La révolution numérique en Afrique connaît déjà quelques beaux succès à l’échelle panafricaine et mondiale. La récente IPO de Jumia, première start-up africaine cotée à Wall Street et première licorne africaine, et la start-up nigériane Andela, qui forme une élite de développeurs pour soutenir les bouleversements technologiques du continent, sont des exemples qui confirment l’existence de start-up avec un grand potentiel pour devenir des licornes en Afrique.
« L’Afrique, c’est d’abord une opportunité sur le plan démographique avec ses 1,2 milliard de personnes en 2025, principalement composées de jeunes de moins de 20 ans.»
L’Afrique, c’est d’abord une opportunité sur le plan démographique avec ses 1,2 milliard de personnes en 2025, principalement composées de jeunes de moins de 20 ans. C’est également le continent où se trouvent six des pays qui connaissent les croissances économiques les plus importantes sur le plan mondial - notamment le Ghana (8,5%) considéré comme l’économie la plus dynamique au monde, selon le FMI.
AE : Quels sont les défis à relever pour conserver cet engouement et l’accentuer ?
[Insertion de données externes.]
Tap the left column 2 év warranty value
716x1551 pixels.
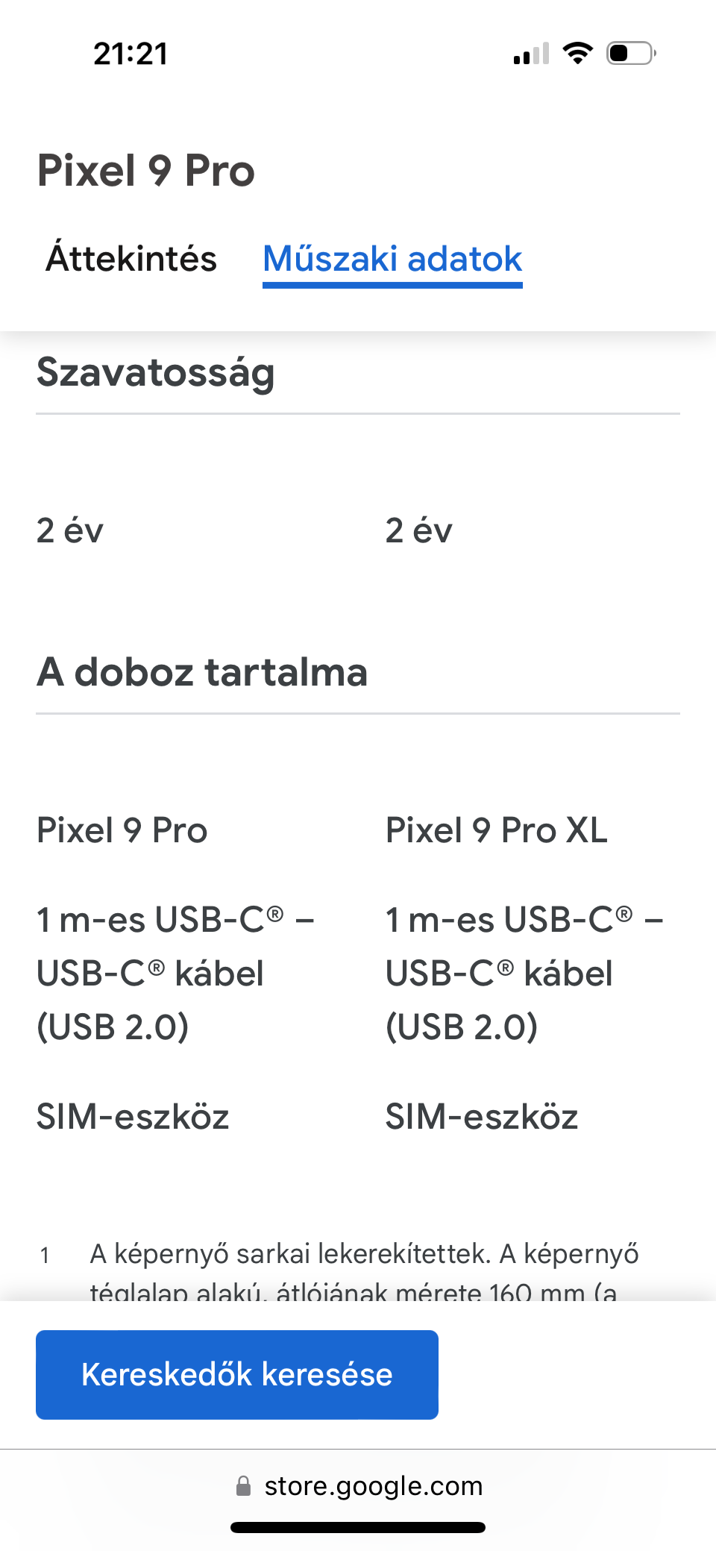[70, 530]
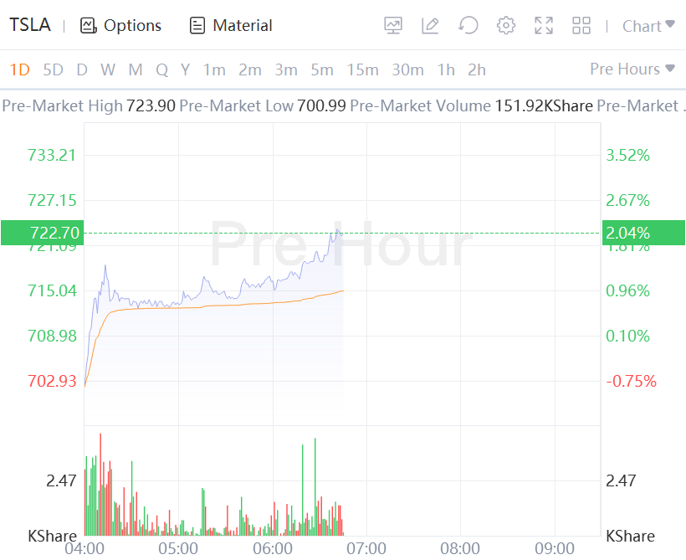The image size is (686, 560).
Task: Open chart settings gear icon
Action: 505,26
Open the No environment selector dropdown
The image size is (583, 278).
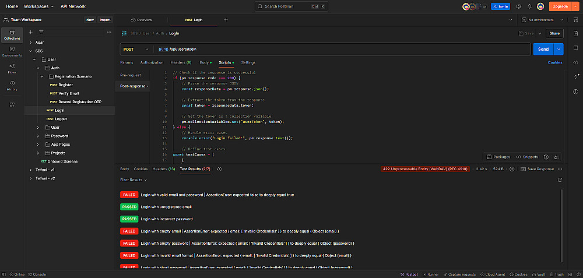[540, 20]
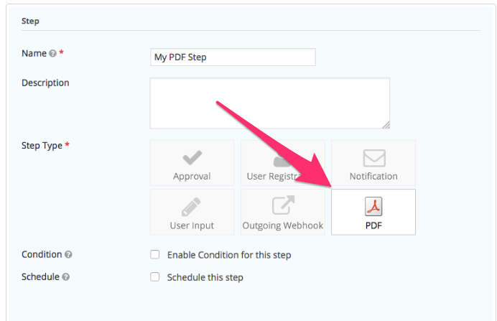Click the Notification label text
Image resolution: width=497 pixels, height=321 pixels.
pos(373,176)
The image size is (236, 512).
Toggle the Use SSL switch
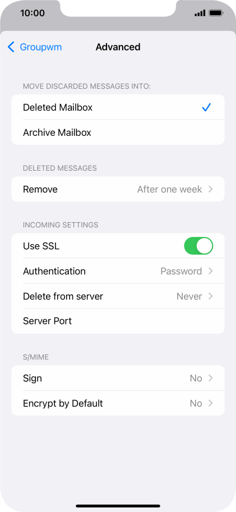(x=198, y=246)
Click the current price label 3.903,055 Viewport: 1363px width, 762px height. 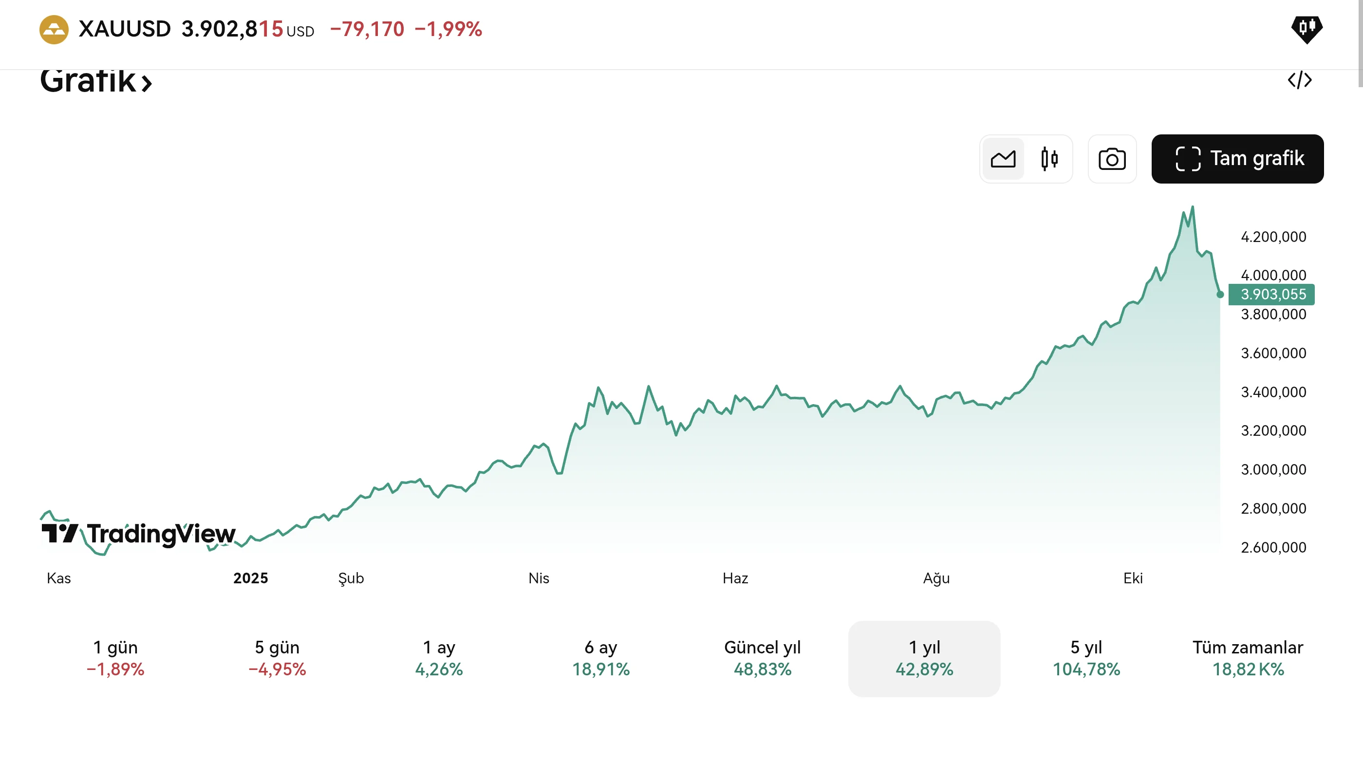pyautogui.click(x=1272, y=294)
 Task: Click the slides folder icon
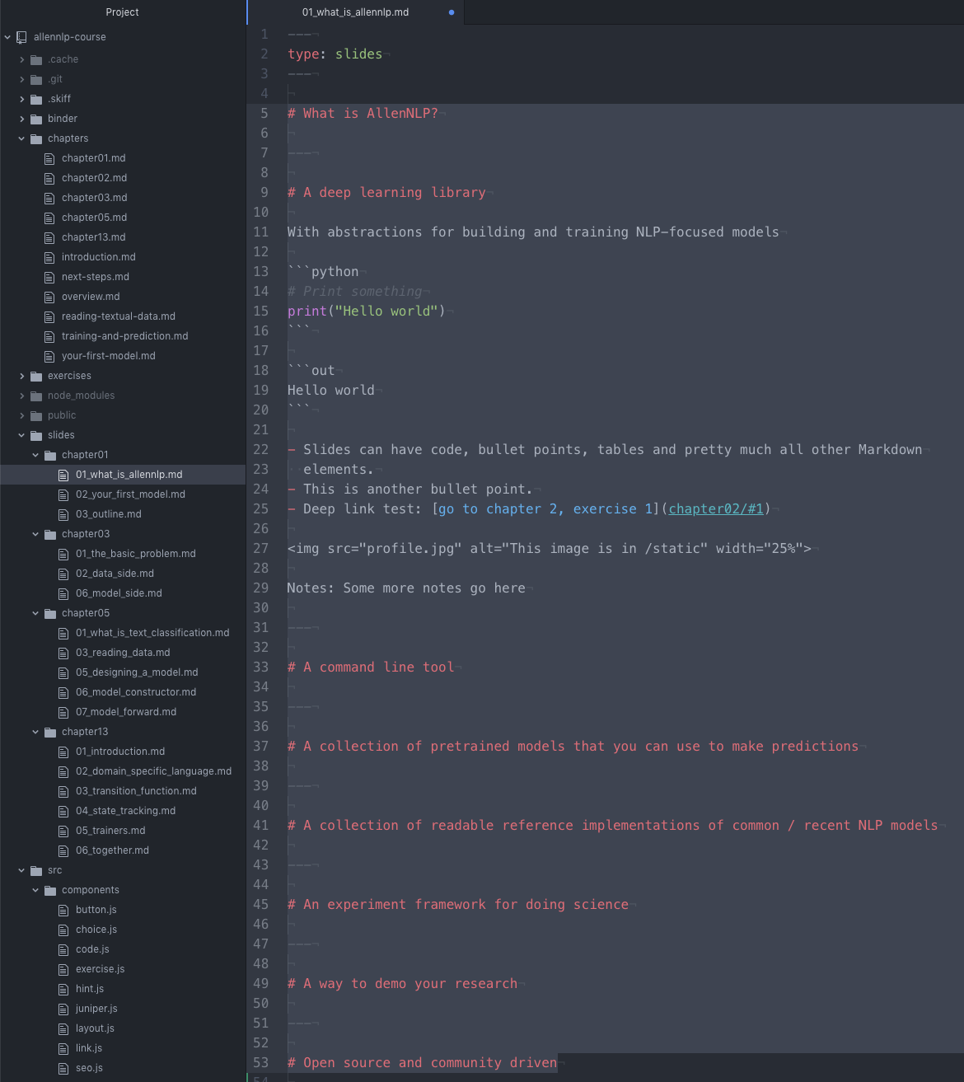point(36,435)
MD : Il y a encore un bon nombre de défis à relever. Le déficit d’infrastructures freine la percée de certains modèles économiques à grande échelle, par exemple le commerce électronique. L’Afrique reste un continent complexe, du fait de son hétérogénéité : 54 pays, plus de 42 monnaies, 2000 groupes ethniques, des tailles de marchés très variables (Gabon vs Nigeria), une concentration des richesses (Sao Tomé vs Afrique du Sud), et des cultures d’affaires différentes (francophone vs anglophone). Par ailleurs, l’innovation et la disponibilité des capitaux restent encore très concentrées dans quelques épicentres, essentiellement Cape Town, Lagos et Nairobi.
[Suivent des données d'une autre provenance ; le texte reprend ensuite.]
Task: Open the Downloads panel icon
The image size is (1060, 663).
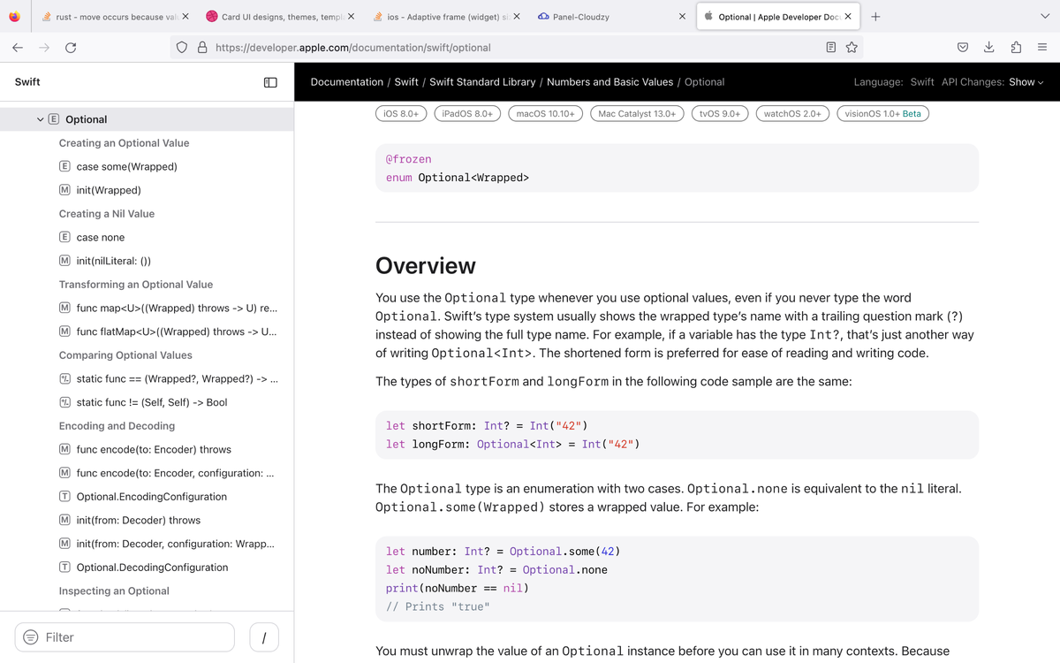Action: coord(988,47)
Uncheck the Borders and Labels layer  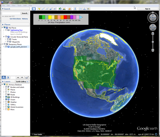(6, 87)
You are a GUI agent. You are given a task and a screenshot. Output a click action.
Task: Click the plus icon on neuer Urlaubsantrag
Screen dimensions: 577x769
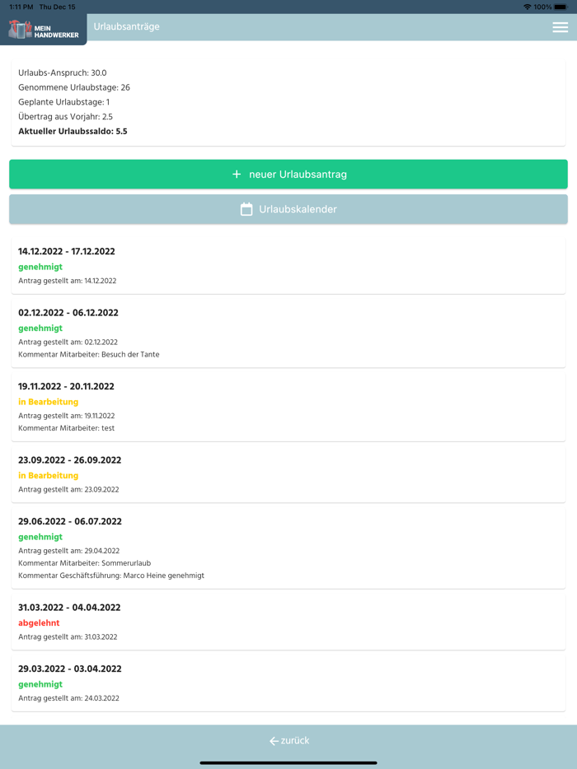[237, 174]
L’Afrique francophone, qui a à peine capté 3% des investissements destinés aux start-up en 2018, demeure le parent pauvre. Pour améliorer l’attractivité du continent pour les investisseurs étrangers, un des enjeux pour les investisseurs est de combler les écarts criants entre les phases d’amorçage (« Seed ») et de croissance (« Early stage »). En effet, les levées en Seed n’ont représenté que 7% du montant total investi dans les start-up technologiques en 2018. Pourtant, c’est une étape cruciale où les entrepreneurs ont besoin d’un minimum de liquidité pour finaliser le développement du MVP (Minimum Viable Product, NDLR) et assurer la survie de leur entreprise. Le ratio niveau de risque/ROI est rédhibitoire pour beaucoup d’investisseurs et les pays francophones sont, là encore, défavorisés.
AE : Quel sont les secteurs les plus attrayants pour les investisseurs ?
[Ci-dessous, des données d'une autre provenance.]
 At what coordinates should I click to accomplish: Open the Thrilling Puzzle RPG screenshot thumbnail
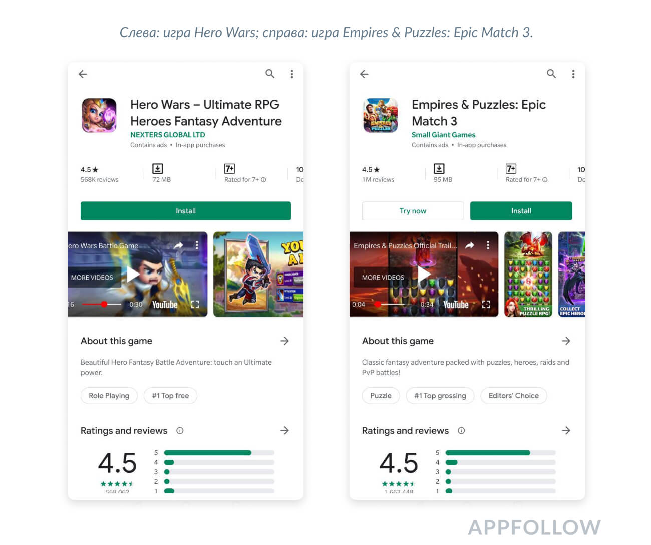pos(528,274)
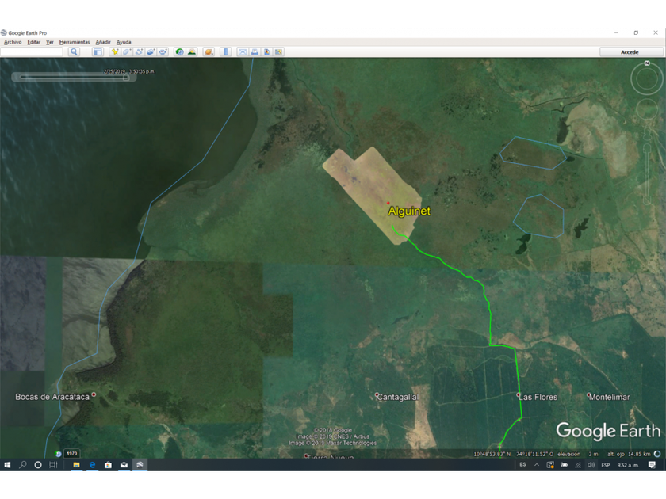Click the Alguinet placemark label
This screenshot has width=666, height=499.
coord(408,211)
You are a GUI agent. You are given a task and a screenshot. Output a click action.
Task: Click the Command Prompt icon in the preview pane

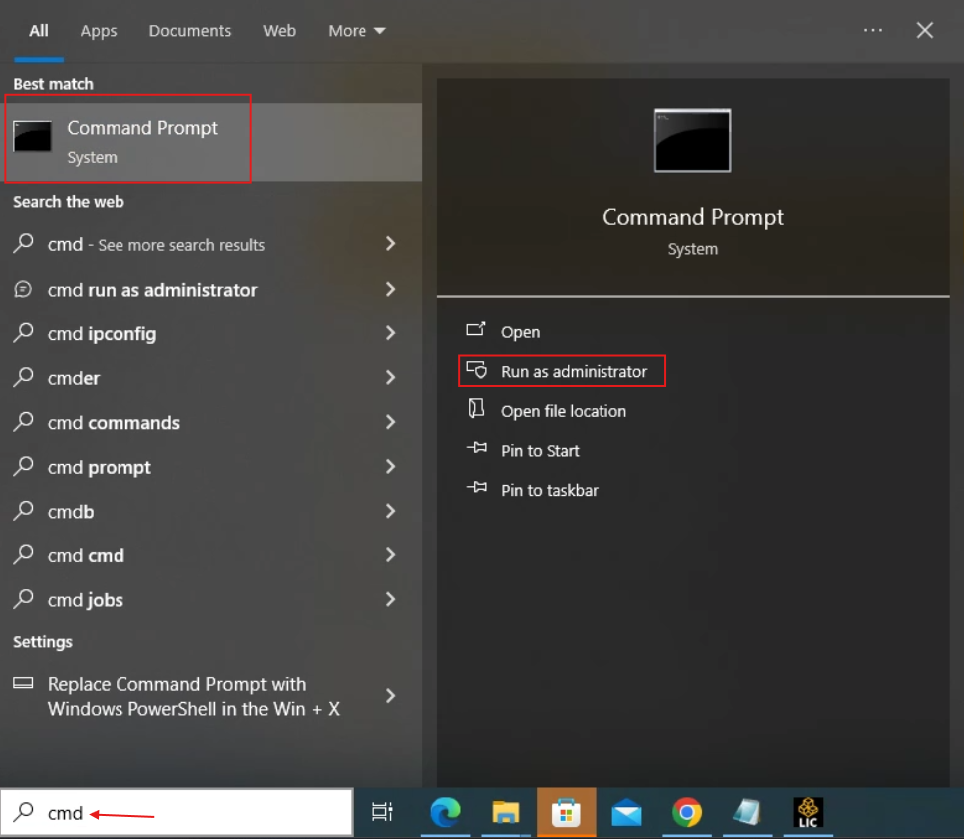pos(692,141)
MD : Selon le dernier rapport de Partech Africa, les secteurs les plus plébiscités par les investisseurs et qui sont les principaux vecteurs de croissance en Afrique sont: la Fintech (33% des investissements), le B2B (29%), Off-grid (17%) et l’e-commerce (11%). D’autres secteurs prennent de plus en plus d’envergure, à l’instar de la « Shared Economy » et l’EdTech.
Le mobile money fait partie des innovations technologiques dont l’Afrique est précurseur notamment, avec le succès fulgurant de m-pesa, lancé en 2007 par Safaricom au Kenya, et qui fait aujourd’hui office de banque pour des millions de personnes. La qualité des infrastructures de paiement, notamment en Afrique du Sud et de l’Est, la faiblesse et l’inaccessibilité des systèmes bancaires, la croissance de la pénétration Internet ainsi que la baisse soutenue des prix des smartphones ont eu un impact positif sur la percée des Fintechs en Afrique. L’inclusion financière est donc au cœur des enjeux pour les investisseurs et est tirée vers le haut par plusieurs start-up emblématiques : Paystack, Flutterwave et Paga au Nigeria, Yoco en Afrique du Sud, Branch, Tala et Jumo au Kenya.
« L’inclusion financière est donc au cœur des enjeux pour les investisseurs et est tirée vers le haut par plusieurs start-up emblématiques : Paystack, Flutterwave et Paga au Nigeria, Yoco en Afrique du Sud, Branch, Tala et Jumo au Kenya. »
Ces start-up figurent toutes dans le classement des plus grosses levées de fonds en Afrique et ont absorbé, en 2018, un peu moins de 380 millions de dollars, soit près du tiers de la totalité des levées comptabilisées.
Le boom des modèles B2B en Afrique se traduit notamment par la percée des modèles de « marketplaces » qui adressent des secteurs traditionnels comme la logistique (ex : Kobo360 au Nigeria) et le Commerce de détail (ex : TradeDepot) qui constituent une énorme opportunité de marché.
Sur les modèles « Off-grid », plusieurs start-up régionales ont levé des montants records, ces deux dernières années. C’est notamment le cas de D.light (Kenya), PEG Africa (Ghana) et Oolu (Sénégal) qui suivent les pas du pionnier M-Kopa listé comme une des potentielles futures licornes africaines.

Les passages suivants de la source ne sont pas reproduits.